TEXTE FOURNI —
Le célèbre médicament Doliprane, fleuron français produit dans le Calvados, pourrait bientôt passer sous contrôle américain. Une perspective qui inquiète l’exécutif. Face au projet de cession par Sanofi d’une part majoritaire de sa filiale Opella, qui produit le Doliprane, au fonds d’investissement CD&R, le gouvernement hausse le ton. Macron et Bercy exigent des gages pour accepter l’opération.
Les lignes rouges du gouvernement
Lundi matin, les ministres de l’Économie et de l’Industrie, Antoine Armand et Marc Ferracci, se sont rendus dans l’usine Sanofi de Lisieux qui produit le Doliprane. Objectif : rassurer les salariés et poser les conditions de l’État pour accepter la vente d’Opella.
Parmi les exigences : le maintien de la production du Doliprane et d’autres médicaments jugés stratégiques en France, la préservation de l’emploi et du siège social d’Opella dans l’Hexagone, ainsi qu’un volume de production minimum pour éviter les ruptures d’approvisionnement.
Le Doliprane continuera à être produit en France, a promis Antoine Armand. Pas seulement parce que c’est un médicament plébiscité par les Français, mais parce qu’il en va de notre souveraineté.
– Antoine Armand, ministre de l’Économie
Emmanuel Macron est également monté au créneau, rappelant que le gouvernement dispose des « instruments pour garantir que la France soit protégée » dans ce dossier sensible.
Négociations intensives en coulisses
D’après une source proche du dossier, des discussions ont déjà eu lieu entre CD&R et les plus hautes sphères de l’État avant que le fonds ne soit choisi par Sanofi. Elles vont désormais se poursuivre de façon plus formelle.

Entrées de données

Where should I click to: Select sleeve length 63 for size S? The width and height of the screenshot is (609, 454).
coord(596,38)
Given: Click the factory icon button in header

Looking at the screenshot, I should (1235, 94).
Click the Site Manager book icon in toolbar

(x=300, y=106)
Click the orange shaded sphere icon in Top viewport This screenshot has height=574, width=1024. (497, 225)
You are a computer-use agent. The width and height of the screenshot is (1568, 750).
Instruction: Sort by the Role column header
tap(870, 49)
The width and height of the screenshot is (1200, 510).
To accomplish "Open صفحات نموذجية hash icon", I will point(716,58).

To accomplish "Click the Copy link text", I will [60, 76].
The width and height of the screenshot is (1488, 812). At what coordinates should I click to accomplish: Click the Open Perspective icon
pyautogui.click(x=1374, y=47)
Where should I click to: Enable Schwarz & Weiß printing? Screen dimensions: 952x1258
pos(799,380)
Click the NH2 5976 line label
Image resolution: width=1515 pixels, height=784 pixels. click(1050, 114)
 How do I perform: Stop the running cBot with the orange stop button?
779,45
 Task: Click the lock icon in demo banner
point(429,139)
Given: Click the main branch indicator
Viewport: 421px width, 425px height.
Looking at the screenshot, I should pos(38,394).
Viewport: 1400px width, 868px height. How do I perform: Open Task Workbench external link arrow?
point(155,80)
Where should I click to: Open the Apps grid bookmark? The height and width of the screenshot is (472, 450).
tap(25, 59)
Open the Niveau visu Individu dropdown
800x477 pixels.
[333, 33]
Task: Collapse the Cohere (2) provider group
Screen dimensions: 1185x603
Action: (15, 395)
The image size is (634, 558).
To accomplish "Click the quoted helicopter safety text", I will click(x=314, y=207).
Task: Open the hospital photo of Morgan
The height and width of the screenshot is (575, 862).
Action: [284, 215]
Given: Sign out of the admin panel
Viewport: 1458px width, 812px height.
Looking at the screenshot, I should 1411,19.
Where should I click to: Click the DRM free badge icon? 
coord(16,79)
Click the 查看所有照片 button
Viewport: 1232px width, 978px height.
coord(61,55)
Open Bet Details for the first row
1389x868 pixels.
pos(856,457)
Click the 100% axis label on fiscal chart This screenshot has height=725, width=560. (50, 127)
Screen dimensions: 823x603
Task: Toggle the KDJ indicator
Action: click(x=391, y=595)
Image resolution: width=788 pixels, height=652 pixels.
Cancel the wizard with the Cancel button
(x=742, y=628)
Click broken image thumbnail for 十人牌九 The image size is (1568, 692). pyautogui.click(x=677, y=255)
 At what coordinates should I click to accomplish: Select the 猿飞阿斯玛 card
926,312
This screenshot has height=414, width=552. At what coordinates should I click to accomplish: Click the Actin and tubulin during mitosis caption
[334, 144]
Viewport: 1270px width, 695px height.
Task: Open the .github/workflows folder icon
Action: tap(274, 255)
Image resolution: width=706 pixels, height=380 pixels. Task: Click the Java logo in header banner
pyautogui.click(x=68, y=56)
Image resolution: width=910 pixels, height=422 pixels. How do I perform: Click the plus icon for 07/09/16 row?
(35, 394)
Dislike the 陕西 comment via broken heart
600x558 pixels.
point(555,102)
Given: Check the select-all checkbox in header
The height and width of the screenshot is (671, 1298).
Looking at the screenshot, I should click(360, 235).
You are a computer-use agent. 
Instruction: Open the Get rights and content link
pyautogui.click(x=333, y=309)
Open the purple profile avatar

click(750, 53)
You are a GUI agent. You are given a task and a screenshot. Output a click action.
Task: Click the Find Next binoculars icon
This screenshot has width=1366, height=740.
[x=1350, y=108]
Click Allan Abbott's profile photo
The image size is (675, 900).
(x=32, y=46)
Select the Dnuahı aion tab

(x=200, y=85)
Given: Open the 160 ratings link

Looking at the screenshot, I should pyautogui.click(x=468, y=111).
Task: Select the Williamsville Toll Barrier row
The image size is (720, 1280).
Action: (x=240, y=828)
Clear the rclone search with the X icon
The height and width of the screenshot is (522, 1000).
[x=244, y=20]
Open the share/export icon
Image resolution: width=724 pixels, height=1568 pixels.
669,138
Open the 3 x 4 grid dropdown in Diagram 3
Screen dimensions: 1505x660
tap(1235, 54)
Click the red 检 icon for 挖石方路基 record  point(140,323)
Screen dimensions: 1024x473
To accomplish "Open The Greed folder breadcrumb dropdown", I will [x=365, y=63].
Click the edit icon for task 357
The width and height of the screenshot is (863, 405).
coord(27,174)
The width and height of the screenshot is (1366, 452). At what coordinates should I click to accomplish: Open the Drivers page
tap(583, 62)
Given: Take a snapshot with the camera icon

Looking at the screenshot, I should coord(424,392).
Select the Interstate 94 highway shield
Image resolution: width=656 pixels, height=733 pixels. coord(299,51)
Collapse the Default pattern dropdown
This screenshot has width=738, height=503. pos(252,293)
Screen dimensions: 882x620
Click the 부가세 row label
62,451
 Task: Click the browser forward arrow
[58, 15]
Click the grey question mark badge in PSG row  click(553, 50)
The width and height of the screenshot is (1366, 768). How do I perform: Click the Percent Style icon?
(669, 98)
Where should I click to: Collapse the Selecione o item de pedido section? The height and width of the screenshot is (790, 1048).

CE QUE VOUS FEREZ —
a) Répondez brièvement, d'après l'article sur le Doliprane :
(i) Dans quelle ville se trouve l'usine Sanofi visitée lundi matin par les ministres ?
(ii) À quel fonds d'investissement Sanofi projette-t-il de céder une part majoritaire d'Opella ?
(iii) Quel ministre est en charge de l'Industrie ?
b) Dressez la liste complète des exigences posées par l'État pour accepter la vente d'Opella, telles que l'article sur le Doliprane les énumère.
c) Rédigez la suite de l'article sur la cession du Doliprane, à partir de sa dernière phrase.

RÉPONSES PAR CONSIGNE —
a)
(i) Lisieux
(ii) CD&R
(iii) Marc Ferracci

b)
- Le maintien en France de la production du Doliprane et d'autres médicaments jugés stratégiques
- La préservation de l'emploi
- La préservation du siège social d'Opella dans l'Hexagone
- Un volume de production minimum pour éviter les ruptures d'approvisionnement

c)
Bercy compte utiliser tous les outils à sa disposition pour peser, à commencer par la procédure de contrôle des investissements étrangers. Sans autorisation, l’opération ne pourra pas se faire. L’État souhaite aussi signer un accord tripartite avec Sanofi et CD&R, avec à la clé des engagements contraignants.
Des sanctions sont envisagées en cas de non respect, comme le précise le ministre Armand : « y compris des pénalités, mais aussi la possibilité d’une prise de participation publique dans la gouvernance ».
Un équilibre délicat pour l’exécutif
Le gouvernement marche sur une ligne de crête dans ce dossier. Il lui faut obtenir des garanties de la part du repreneur, sans pour autant faire fuir les investisseurs étrangers dont la France a besoin.
CD&R n’est cependant pas considéré comme le pire des candidats par l’exécutif. Déjà présent au capital de plusieurs entreprises tricolores, ce fonds « sérieux » pourrait apporter des perspectives de développement à Opella. C’est en tout cas le pari de Sanofi.
La direction du laboratoire assure que le Doliprane a de beaux jours devant lui à Lisieux, l’usine étant « la plus compétitive au monde » pour produire cet antidouleur star. Mais sous la pression de l’État, elle va devoir le prouver noir sur blanc.